10 min read
1 code sample

Implementing rule of origin checks in Python

The exact failure this page solves: a Python ETL batch has already classified and value-declared a bill of materials (BOM), and now must decide — deterministically, and with a defensible audit trail — whether each finished good qualifies for preferential origin under an agreement such as USMCA. A naive implementation computes regional value content (RVC) with float arithmetic, treats a missing tariff-shift flag as “pass,” and short-circuits de minimis before the primary rule is even evaluated.
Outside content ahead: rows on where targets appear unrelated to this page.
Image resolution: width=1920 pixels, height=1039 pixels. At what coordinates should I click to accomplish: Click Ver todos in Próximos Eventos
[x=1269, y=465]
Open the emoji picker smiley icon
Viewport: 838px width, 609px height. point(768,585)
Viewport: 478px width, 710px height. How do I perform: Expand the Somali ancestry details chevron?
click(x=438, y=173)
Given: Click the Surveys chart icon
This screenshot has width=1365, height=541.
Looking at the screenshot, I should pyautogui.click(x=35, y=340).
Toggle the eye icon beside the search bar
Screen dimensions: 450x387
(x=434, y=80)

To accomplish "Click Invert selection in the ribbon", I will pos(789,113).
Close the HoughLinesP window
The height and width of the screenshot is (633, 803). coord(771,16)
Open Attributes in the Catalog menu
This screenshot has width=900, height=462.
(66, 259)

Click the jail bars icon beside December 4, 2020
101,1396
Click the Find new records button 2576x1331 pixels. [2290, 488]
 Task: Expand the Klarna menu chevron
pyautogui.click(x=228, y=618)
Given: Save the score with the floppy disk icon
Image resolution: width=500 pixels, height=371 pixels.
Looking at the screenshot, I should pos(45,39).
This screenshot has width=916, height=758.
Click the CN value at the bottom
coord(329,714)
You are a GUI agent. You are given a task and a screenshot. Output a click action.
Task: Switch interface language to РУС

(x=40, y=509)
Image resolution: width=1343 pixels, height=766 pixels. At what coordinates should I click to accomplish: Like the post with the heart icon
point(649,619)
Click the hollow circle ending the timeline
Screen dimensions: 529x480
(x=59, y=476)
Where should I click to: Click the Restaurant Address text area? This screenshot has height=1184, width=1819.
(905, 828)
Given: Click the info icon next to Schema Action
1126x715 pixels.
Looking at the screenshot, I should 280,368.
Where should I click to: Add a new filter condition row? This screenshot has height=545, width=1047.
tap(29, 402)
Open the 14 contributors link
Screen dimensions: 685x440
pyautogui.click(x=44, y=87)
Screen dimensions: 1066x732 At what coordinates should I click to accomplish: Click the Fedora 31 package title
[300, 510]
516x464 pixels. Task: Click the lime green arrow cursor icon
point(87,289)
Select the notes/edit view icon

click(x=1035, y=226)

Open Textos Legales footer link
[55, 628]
The result is a preferential duty claim that looks correct on the invoice but collapses under a CBP Focused Assessment. This page gives you a single runnable evaluation engine that treats origin determination as an explicit state machine, computes RVC with Decimal precision, enforces change-in-tariff-classification (CTC) and de minimis in the legally correct precedence, and emits an immutable per-decision audit record. It sits between classification and duty calculation in the Rule of Origin Logic Engines workflow, and its output is consumed directly by Duty Formula Calculation Frameworks.

Prerequisites

This solution assumes a specific upstream pipeline state and toolchain. Confirm each before applying it:

Python 3.10+, pandas>=2.0, and numpy>=1.24. The engine uses structural match-free logic but relies on 3.10 type-hint syntax and pandas 2.x nullable coercion behavior.
Classified, value-normalized input. Each BOM line has already passed classification and value declaration. Tariff codes must already be resolved against the HTS Schedule Database Design schema, with any unmapped or ambiguous codes diverted upstream through Fallback Routing for Unmapped Codes — the origin engine must never see a provisional or placeholder code.
Current rule set. The RVC threshold, de minimis percentage, and per-heading tariff-shift rules for the governing agreement must be synchronized from official annexes via the Tariff Update Ingestion Pipelines; a stale threshold silently changes eligibility.
Monetary values as strings or Decimal, never float. Transaction value (TV) and value of non-originating materials (VNM) must arrive as ISO 4217-denominated strings so the engine can construct exact Decimal values. A float upstream has already lost cents before you begin.
Isolated execution. The engine runs inside the read-only reference-data boundary described in Security Boundary & Data Isolation; it makes no network calls and masks supplier identifiers in its audit output.

Implementation

The engine below isolates regulatory logic from data ingestion. Origin determination is modeled as an explicit state machine: each BOM line enters INGESTED and terminates in exactly one of ORIGINATING, NOT_ORIGINATING, or INVALID_VALUE_DATA, with the transition recorded for audit. RVC uses the transaction-value method — RVC = ((TV − VNM) / TV) × 100 — computed in Decimal and quantized with ROUND_HALF_UP, the rounding convention CBP applies to percentage determinations. Precedence is enforced in the order the agreements require: a wholly-obtained material short-circuits before any calculation; missing value data quarantines before any pass; the CTC shift is a gate that must be satisfied before RVC can even redeem a non-originating line; and the RVC threshold is the final test.

import hashlib
import logging
from decimal import Decimal, ROUND_HALF_UP, InvalidOperation
from datetime import datetime, timezone
from enum import Enum
from typing import Any

import numpy as np
import pandas as pd

logger = logging.getLogger(__name__)


class OriginState(str, Enum):
    ORIGINATING = "ORIGINATING"
    NOT_ORIGINATING = "NOT_ORIGINATING"
    INVALID_VALUE_DATA = "INVALID_VALUE_DATA"


class RuleOfOriginEngine:
    def __init__(
        self,
        rvc_threshold: Decimal = Decimal("40.0"),
        de_minimis_threshold: Decimal = Decimal("10.0"),
        currency: str = "USD",  # ISO 4217
    ) -> None:
        self.rvc_threshold = rvc_threshold
        self.de_minimis = de_minimis_threshold
        self.currency = currency
        self.audit_log: list[dict[str, Any]] = []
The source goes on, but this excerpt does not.